§ Приведённый фрагмент
^^^^^^^^^^^^^^^^
Выбрать главу

Обращаюсь столь подробно к истории этой постановки не только потому, что Жерар Филип - один из самых любимых актеров Меньшикова, делящего свои чувства между Филипом и Брандо. Важна разница в трактовке французом и россиянином существа трагедии римского императора.

В 1946 году для Эберто и Филипа была важна, дорога, близка идея свободы от тирана плюс антифашистский пафос. Филип играл эволюционный путь Калигулы. Поначалу Гай Цезарь возлагал на свои юношеские плечи миссию всемирного спасителя. Но чувство абсолютной власти, безнаказанность в любых ее проявлениях превращала императора в маньяка, садиста. В глубинах сознания император не верил в те свои добродетели, в которые заставлял верить остальных, фиглярствуя и убивая при этом. Калигула постепенно понимал, что становится убийцей окружающих, но в том числе самого себя, следившего, как проходит задуманный им интеллектуальный опыт - палача, изверга, безумца.
^^^^^^^^^^^^^^^^
§ Формулировка задания
Процитируйте из фрагмента о «Калигуле» отрывок от слов «Обращаюсь столь подробно» до слов «трагедии римского императора.» включительно. Приведённые далее записи здесь не используются.

§ Выборка данных
^^^^^^^^^^^^^^^^
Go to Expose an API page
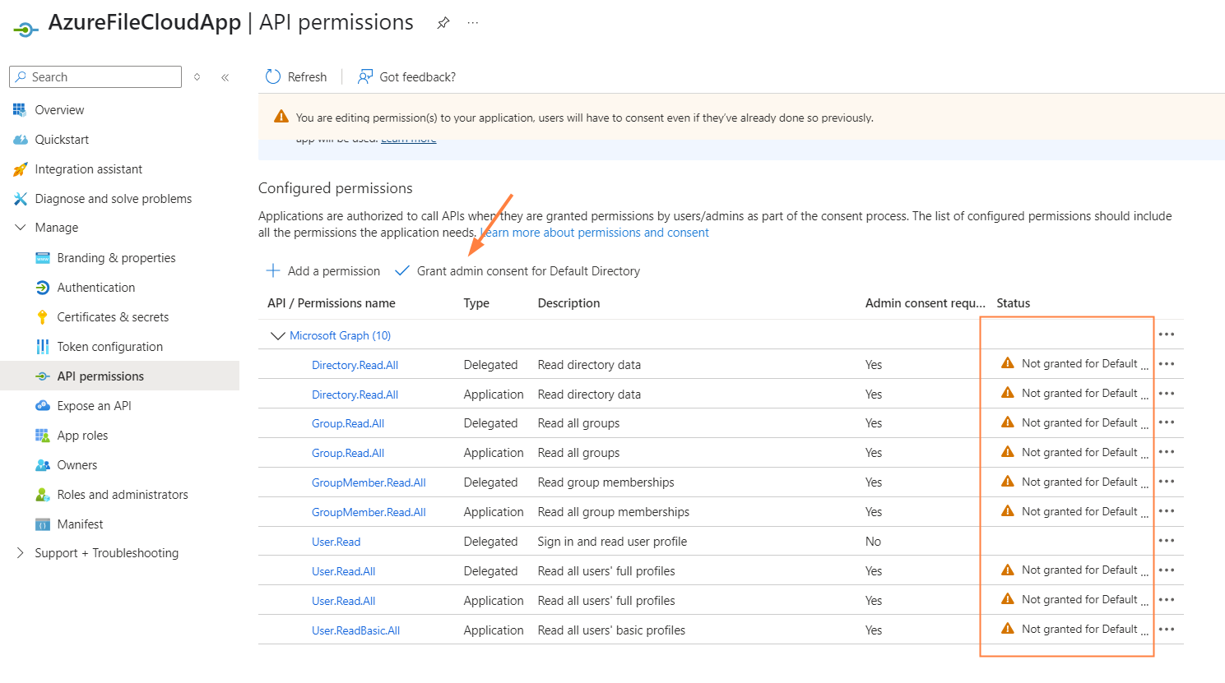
^^^^^^^^^^^^^^^^
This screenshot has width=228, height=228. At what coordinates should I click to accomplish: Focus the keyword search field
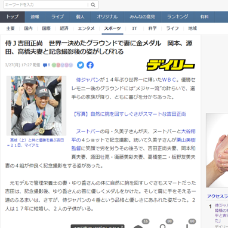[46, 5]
^^^^^^^^^^^^^^^^
§ Результат выполнения
Обращаюсь столь подробно к истории этой постановки не только потому, что Жерар Филип - один из самых любимых актеров Меньшикова, делящего свои чувства между Филипом и Брандо. Важна разница в трактовке французом и россиянином существа трагедии римского императора.